▶ [Work instruction 1]
Answer these questions using the passage on NLPQL termset expansion macros:
(a) Which two kinds of lexical variants do the macros represent?
(b) Which two namespaces may the macro syntax use?
(c) How must a list of several terms be written when it is given as the argument?
▶ [Work instruction 2] From the passage on NLPQL termset expansion macros, return everything from "The use of termset" down to "syntax is namespace.function(args)", reproduced character for character.
▶ [Work instruction 3] Supply the next part of the passage on NLPQL termset expansion macros, picking up after its final line.

▶ [Provided passage]
******

Termset Expansion Macros¶
NLPQL supports a set of macros for termset generation. The macros provide a compact syntax for representing lists of synonyms and lexical variants (plurals and verb inflections). The macros also support the concept of a “namespace”, so that terms can be generated from different sources.
The use of termset expansion macros is optional. They are provided purely for convenience, as a means to generate and suggest additional synonyms.
Syntax¶
The macro syntax is namespace.function(args)
, where the namespace is either
Clarity
or OHDSI
. The argument is either a single term in double
quotes or a comma-separated list of terms surrounded by brackets:
namespace.function("term")
namespace.function(["term1", "term2", ..., "termN"])

******

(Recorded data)

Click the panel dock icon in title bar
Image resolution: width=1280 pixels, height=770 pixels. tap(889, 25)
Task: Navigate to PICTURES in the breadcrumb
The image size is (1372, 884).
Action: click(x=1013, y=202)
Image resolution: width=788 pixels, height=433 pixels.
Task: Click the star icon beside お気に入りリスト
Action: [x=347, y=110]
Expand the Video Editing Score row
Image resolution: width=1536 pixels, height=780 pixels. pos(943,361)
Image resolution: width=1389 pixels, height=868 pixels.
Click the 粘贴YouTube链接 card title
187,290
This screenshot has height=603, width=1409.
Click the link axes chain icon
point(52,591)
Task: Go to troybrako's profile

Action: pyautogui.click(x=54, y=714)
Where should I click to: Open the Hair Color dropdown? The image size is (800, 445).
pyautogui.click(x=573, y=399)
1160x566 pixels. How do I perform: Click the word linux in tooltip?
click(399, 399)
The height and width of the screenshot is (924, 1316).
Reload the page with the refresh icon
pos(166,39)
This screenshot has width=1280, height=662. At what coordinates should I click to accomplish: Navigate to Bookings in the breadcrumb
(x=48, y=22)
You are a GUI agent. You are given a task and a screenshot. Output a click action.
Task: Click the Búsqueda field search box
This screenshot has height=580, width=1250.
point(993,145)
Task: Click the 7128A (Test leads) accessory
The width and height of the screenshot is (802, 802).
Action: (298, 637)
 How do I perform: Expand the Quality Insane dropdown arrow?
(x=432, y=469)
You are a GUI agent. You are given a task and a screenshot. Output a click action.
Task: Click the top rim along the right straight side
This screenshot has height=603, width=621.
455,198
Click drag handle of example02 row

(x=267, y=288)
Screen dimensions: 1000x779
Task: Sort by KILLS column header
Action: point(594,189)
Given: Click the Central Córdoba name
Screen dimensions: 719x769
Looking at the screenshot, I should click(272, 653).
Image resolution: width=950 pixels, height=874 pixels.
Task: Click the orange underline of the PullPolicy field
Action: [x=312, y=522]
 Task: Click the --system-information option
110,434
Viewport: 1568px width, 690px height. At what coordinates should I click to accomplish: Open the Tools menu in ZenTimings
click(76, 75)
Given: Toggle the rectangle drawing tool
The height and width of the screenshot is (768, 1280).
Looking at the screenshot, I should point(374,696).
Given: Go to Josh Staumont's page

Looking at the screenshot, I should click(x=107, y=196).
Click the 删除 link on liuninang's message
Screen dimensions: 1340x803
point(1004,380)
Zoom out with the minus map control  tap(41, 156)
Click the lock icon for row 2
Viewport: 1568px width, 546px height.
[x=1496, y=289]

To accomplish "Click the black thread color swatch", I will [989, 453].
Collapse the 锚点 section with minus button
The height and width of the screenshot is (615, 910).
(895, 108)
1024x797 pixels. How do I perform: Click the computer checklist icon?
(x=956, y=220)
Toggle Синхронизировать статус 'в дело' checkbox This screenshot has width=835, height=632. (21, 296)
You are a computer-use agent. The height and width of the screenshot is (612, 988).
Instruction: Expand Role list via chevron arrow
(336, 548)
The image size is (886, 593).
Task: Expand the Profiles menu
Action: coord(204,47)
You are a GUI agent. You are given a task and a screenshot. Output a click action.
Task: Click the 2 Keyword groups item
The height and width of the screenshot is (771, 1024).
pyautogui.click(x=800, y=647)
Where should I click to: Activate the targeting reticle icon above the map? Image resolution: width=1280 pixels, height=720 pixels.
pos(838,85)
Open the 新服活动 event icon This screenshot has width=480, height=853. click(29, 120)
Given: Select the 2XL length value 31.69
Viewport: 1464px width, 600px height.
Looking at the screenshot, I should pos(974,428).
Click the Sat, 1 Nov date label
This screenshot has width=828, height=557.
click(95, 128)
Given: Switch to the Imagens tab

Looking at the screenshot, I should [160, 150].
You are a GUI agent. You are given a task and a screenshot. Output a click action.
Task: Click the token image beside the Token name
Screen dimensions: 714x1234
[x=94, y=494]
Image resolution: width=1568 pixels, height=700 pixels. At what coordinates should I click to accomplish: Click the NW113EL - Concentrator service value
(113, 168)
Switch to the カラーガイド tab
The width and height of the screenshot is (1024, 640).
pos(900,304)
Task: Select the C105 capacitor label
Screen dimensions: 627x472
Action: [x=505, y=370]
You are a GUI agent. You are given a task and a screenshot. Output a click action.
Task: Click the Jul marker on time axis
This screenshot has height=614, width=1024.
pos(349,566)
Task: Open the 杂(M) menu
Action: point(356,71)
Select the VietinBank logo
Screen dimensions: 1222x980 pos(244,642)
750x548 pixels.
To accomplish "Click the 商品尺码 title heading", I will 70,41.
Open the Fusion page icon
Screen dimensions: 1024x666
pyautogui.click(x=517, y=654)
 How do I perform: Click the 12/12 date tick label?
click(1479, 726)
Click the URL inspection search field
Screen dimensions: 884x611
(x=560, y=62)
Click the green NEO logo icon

******

▶ [Your response 1]
(a) Plurals and verb inflections.
(b) Clarity or OHDSI.
(c) As a comma-separated list of terms surrounded by brackets.

▶ [Your response 2]
The use of termset expansion macros is optional. They are provided purely for convenience, as a means to generate and suggest additional synonyms.
Syntax¶
The macro syntax is namespace.function(args)

▶ [Your response 3]
If the namespace is omitted it defaults to Clarity
. The supported macros
are:
Macro Meaning | |
---|---|
Clarity.Synonyms | Generate a list of synonyms from WordNet |
Clarity.Plurals | Generate a list of plural forms |
Clarity.VerbInflections | Generate inflections for the verb in base form |
OHDSI.Synonyms | Generate a list of OHDSI synonyms for the concept |
OHDSI.Ancestors | Generate all OHDSI ancestor concepts |
OHDSI.Descendants | Generate all OHDSI descendant concepts |
The synonym finder examines the macro argument(s) and attempts to find the nouns, adjectives, and adverbs. It generates synonyms for each that it finds, returning the cartesian product [1] of all possibilities. This process can cause a combinatorial explosion in the number of results. To illustrate, consider this example:
The human walks the pet.
If the synonyms for human
are man, woman, boy, girl
and the synonyms for
pet
are dog, cat
, then 4*2 = 8 results will be generated, in addition
to the original:
The human walks the pet.
The man walks the dog.
The woman walks the dog.
The boy walks the dog.
The girl walks the dog.
The man walks the cat.
The woman walks the cat.
The boy walks the cat.
The girl walks the cat.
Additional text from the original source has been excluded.